What does matter is that when I was able to identify the sensation I was picking up from them, I got a clear image of all the times I felt embarrassed. All the times I felt foolish and then got angry in an attempt to avoid the embarrassment or shame I was feeling.
And that was the key for me. I wasn't mad at the other person. Well, not exactly. At best, I was mad at them because this situation brought up feelings I didn't want to deal with. The idea being, if they hadn't made the mistake, if they hadn't gotten embarrassed, then I wouldn't have to deal with my feelings of embarrassment.
I think this is what Jung was referring to when he wrote of our "shadow selves."

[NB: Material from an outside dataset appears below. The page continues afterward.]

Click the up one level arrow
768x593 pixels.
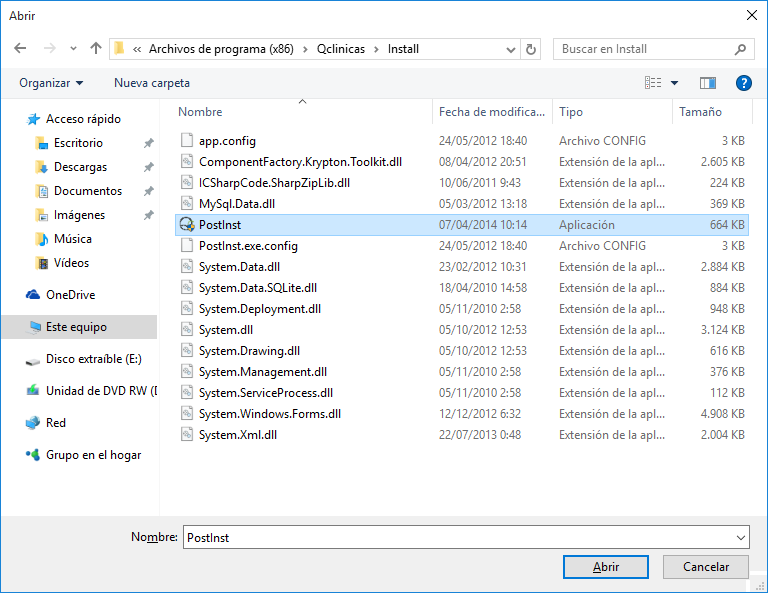click(96, 48)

In the book, Meditation - the first and last freedom," Osho encourages us to consider that the source of all emotions is within us. That when something happens and we experience anger or sadness or joy, what we are experiencing are our emotions. Emotions that were already there, but when this "something happens" - the emotion that is already within us is released. The "something that happened" is not the cause of the emotion, just the key that unlocks the door to those emotions locked within us. (the analogy is mine)
But beyond identifying where the emotion comes from, Osho also has a suggestion of what to do with the emotion. Basically, he says, allow the feeling to happen. Don't focus on the person or event which seems to have "caused" the emotion. Focus on the emotion. Allow it to fill you (as a feeling - this doesn't mean that when anger arises one must lash out at others). With the so-called negative emotions, allowing it to fill you will cause the emotion to dissolve. With the so-called positive emotions, you will become the emotion.

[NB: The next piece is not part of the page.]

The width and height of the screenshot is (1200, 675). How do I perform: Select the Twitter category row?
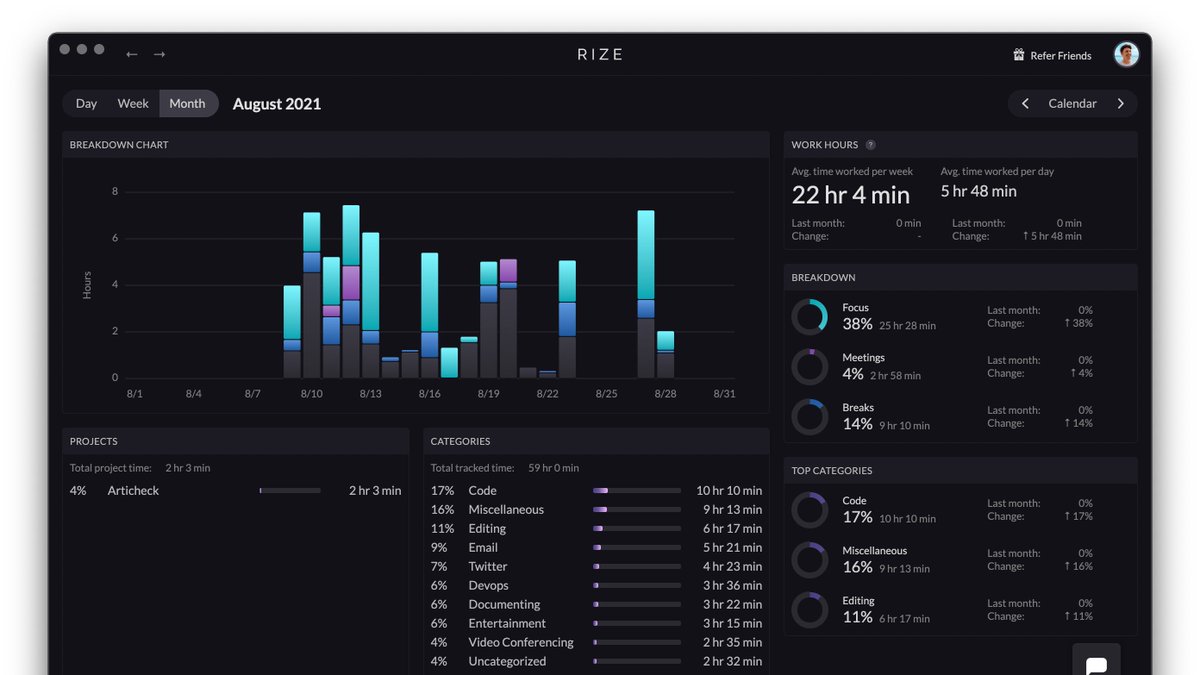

Makes sense to me. In my opinion, the two things that gives anger strength are the attempt to hold it in or the attempt to get rid of it by lashing out. One builds pressure, the other builds momentum. But by just allowing the energy of anger (because that's all that emotions are, aren't they - energy?) to grow without trying to hold it in check or giving it momentum - it dissipates.
And speaking of Osho - I sign off with a quote from him:
"Breath is your life, and breath is also the bridge between the conscious and the unconscious, between your body and your soul. This bridge has to be used. If you can use this bridge rightly, you can go to the other shore"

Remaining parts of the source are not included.